На Локте были одни трусы, по его телу бежал пот, сбегал по тесемке креста и капал вниз. Крестик был дешевенький, свинцовый, с ушком для нитки и вторым крестиком, оттиснутым на нем, и был однажды надет на Локтю попом и стоил по новым деньгам в церкви всего десять копеек.
Фима надеялась, что после обеда мать освободит ее, да не тут-то было.
— Ну, с богом, — сказала мать, — надо торопиться: когда еще отца отпустят…
И Фима с Локтей снова впряглись в носилки.
А дел у нее сегодня была уйма. Во-первых, надо хоть на часок вырваться к Матрене, семидесятилетней бабке, которой она помогала как тимуровка. Во-вторых, она здорово устала, ей наскучила одуряюще однообразная работа, молчание матери и шлепки густой кашицы по камышу. Ах, как тянула быстрая, прохладная вода Дунайца — канала-протоки, который брал начало в Дунае и впадал в море! Там, наверно, уже давно кувыркается Аверька с мальчишками и девчонками…
Впрочем, может, он не пришел?
Вряд ли. Как миленький явился, прибежал и теперь веселит и ужасает своими рискованными номерами ребят, и в их восторженном визге отчетливо слышится голосок Алки.
Как удрать с работы? Ведь до осени еще будут возиться с домом. Мать работает как вол и от других требует того же.
Канючить? Не выйдет. Сказать, что очень устала? Не поверит. Может, сбежать?
Ах, как хочется в воду! В легкую, прохладную, ломящую косточки и обжигающую тело свежестью и радостью.
Фима вдруг вскрикнула и, выронив носилки, повалилась в тень, под стену строящегося дома.
— Ма! — закричал Локтя. — Ма, Фимка упала!
Мать вышла через дверной проем, строго сощурилась на солнце, жилистой рукой убрала с глаз седоватые волосы.
— Чего с тобой? Ушиблась?
Фима держалась грязной рукой за лоб.
— Голова что-то закружилась трошки… С солнца, что ли…
— Галактион, принеси воды, — приказала мать, — а ты посиди немножко, пройдет!

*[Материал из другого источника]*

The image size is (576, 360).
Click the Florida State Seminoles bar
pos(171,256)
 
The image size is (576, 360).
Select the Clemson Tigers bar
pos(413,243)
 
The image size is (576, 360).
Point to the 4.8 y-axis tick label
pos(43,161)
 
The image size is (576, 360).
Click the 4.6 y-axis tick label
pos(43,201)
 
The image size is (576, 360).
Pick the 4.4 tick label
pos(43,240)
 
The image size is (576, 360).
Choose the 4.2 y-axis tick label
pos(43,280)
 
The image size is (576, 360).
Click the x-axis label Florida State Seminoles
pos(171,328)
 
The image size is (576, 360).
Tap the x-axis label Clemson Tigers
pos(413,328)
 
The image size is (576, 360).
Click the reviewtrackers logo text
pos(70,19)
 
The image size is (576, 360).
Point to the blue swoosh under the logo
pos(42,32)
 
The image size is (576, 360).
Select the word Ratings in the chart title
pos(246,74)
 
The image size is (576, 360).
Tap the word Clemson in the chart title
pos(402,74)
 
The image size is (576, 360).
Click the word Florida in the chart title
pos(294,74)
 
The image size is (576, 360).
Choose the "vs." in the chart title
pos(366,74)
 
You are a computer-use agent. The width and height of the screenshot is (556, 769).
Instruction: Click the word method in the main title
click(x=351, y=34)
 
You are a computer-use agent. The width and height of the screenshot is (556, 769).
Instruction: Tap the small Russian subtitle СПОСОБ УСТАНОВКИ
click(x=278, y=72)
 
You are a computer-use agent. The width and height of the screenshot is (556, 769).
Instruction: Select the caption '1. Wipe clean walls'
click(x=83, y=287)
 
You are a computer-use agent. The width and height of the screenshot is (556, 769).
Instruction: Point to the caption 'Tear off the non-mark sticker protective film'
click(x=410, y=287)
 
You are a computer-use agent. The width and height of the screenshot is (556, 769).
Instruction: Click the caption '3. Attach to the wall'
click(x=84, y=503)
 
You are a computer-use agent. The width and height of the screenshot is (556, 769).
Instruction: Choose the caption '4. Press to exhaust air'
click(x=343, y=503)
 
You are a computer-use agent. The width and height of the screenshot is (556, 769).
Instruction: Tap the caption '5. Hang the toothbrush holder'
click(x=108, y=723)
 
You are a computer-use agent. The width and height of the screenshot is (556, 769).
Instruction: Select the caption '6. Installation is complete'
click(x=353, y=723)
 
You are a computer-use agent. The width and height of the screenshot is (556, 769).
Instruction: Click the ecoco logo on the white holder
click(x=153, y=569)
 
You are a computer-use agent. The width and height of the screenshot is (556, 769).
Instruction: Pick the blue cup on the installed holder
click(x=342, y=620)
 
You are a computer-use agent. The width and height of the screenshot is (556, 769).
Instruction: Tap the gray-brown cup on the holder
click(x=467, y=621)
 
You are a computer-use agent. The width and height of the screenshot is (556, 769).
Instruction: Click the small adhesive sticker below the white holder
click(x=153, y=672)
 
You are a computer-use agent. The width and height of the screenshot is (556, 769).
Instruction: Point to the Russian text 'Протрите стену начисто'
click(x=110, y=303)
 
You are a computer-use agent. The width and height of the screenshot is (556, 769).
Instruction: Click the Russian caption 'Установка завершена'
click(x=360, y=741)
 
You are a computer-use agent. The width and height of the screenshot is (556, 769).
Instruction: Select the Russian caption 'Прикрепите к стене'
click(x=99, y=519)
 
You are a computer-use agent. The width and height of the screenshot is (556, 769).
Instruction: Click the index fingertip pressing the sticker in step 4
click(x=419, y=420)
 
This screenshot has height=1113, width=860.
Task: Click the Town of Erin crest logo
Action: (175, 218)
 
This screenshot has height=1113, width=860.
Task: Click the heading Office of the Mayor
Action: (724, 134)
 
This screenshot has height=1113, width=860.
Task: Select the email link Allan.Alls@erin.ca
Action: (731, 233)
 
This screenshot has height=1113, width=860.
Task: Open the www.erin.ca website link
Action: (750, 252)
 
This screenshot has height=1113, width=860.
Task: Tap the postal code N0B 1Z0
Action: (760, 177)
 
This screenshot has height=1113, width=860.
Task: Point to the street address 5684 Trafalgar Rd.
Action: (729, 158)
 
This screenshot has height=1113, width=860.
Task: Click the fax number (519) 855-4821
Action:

Фима прильнула губами к краю холодной кружки, напилась и осталась сидеть в тени. Скоро мать вышла из проема с носилками.
— Полегчало?
Фима мотнула головой:
— Не. Ни капельки.
— Иди в хату. Полежи.
— А потом я немного погуляю. Ладно?
Мать пошла с носилками к ерику, не сказав ни слова, и это означало — согласна.
Фима юркнула в дом, умылась, подмигнула осколку зеркала у рукомойника, надела чистое платьице, сунула ноги в тапки, выскользнула из калитки, прошла по кладям до угла своего участка, перешла изогнутый, как кошачья спина, мостик, оглянулась и… полетела к Дунайцу.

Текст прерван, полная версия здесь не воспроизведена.